# Java script für detailierten Text anzeigen gesucht



## Neckar (14. Apr 2004)

Hallo,
ich suche ein script, dass mir, wenn ich mit der Maus über einen Link oder nur einen Text oder auch Bild drüberfahre, den detailierten Text anzeigt. So wie ich es mit dem Attribut "title" oder "alt" in HTML machen kann. Nur sollte dieses script auch Browser unabhängig sein, also zumindest mit dem IE, NC und Opera funktionieren. Ein in deutsch beschriebenes script wäre mir sehr recht, da ich leider kein englisch kann. Noch dazu müsste drauf geachtet werden, dass das erscheinende Textfeld auch Frame übergreifend funktioniert. Das script, dass ich habe "ddrivetip" (Freeware) ist zwar in dem Sinn gut, hat aber leider den Nachteil, dass leider nicht Frame übergreifend arbeitet. Kann mir da jmand behilflich sein? Ich bräuchte das ganz dringend. Ich bin für jede Hilfe dankbar. Falls mich jemand per Mail anschreiben will Neckar@schoeneshaus-chat.de Mit Frame übergreifend meine ich ich dem Fall, dass das Textfeld trotzdem sichtbar ist, selbst wenn das Projekt am Rande des anderen Frames ist.


----------



## schoppenhauer_entfernt_ (20. Apr 2004)

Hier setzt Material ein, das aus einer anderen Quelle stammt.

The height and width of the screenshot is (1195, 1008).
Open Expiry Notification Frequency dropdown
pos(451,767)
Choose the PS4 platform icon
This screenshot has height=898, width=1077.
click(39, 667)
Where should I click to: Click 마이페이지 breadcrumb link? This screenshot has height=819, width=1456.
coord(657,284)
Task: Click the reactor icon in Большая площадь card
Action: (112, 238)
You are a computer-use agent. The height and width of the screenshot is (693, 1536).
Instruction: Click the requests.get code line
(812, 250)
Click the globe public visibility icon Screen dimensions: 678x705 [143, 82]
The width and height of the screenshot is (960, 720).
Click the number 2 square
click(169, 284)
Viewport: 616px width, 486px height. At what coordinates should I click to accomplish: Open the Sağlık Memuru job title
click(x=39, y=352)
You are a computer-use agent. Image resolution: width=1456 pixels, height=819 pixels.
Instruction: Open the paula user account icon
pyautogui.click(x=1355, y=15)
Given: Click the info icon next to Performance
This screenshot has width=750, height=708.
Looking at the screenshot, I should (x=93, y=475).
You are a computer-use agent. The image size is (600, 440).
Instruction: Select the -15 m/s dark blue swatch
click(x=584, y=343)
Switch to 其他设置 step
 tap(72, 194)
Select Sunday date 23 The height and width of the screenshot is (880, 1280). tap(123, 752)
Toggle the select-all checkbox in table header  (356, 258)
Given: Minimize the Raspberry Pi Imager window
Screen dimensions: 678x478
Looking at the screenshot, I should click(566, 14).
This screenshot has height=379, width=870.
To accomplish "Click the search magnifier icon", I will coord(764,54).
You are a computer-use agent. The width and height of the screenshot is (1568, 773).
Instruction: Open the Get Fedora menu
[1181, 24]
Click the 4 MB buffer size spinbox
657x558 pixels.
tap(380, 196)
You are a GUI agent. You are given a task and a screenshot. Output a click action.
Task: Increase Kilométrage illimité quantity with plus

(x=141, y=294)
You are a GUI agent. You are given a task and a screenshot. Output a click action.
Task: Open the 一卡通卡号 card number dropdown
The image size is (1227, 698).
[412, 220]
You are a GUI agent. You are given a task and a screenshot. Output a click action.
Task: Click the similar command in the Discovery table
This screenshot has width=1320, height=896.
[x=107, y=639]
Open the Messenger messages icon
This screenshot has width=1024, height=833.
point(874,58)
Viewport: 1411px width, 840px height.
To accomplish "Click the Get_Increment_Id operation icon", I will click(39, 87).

Das geht überhauptnicht, soweit ich weiß. Schon aus Sicherheitsgründen ist es JavaScripts nicht erlaubt, Grafikzugriffe auf den gesamten Schirm zu beziehen, oder Frameübergreifend. Tut mir leid. Aber ALT und TITLE und ACRONYM sind doch auch ganz gute Alternativen.
Es gibt, soweit ich weiß, irgendeine Möglichkeit, dies mit ActiveX-Steuerelementen zu realisieren, aber damit kenne ich mich nicht aus, und das wird dann auch nur auf dem Internet Explorer funktionieren, wenn jemand so lebensmüde ist, und ActiveX-Steuerelemente aktiviert.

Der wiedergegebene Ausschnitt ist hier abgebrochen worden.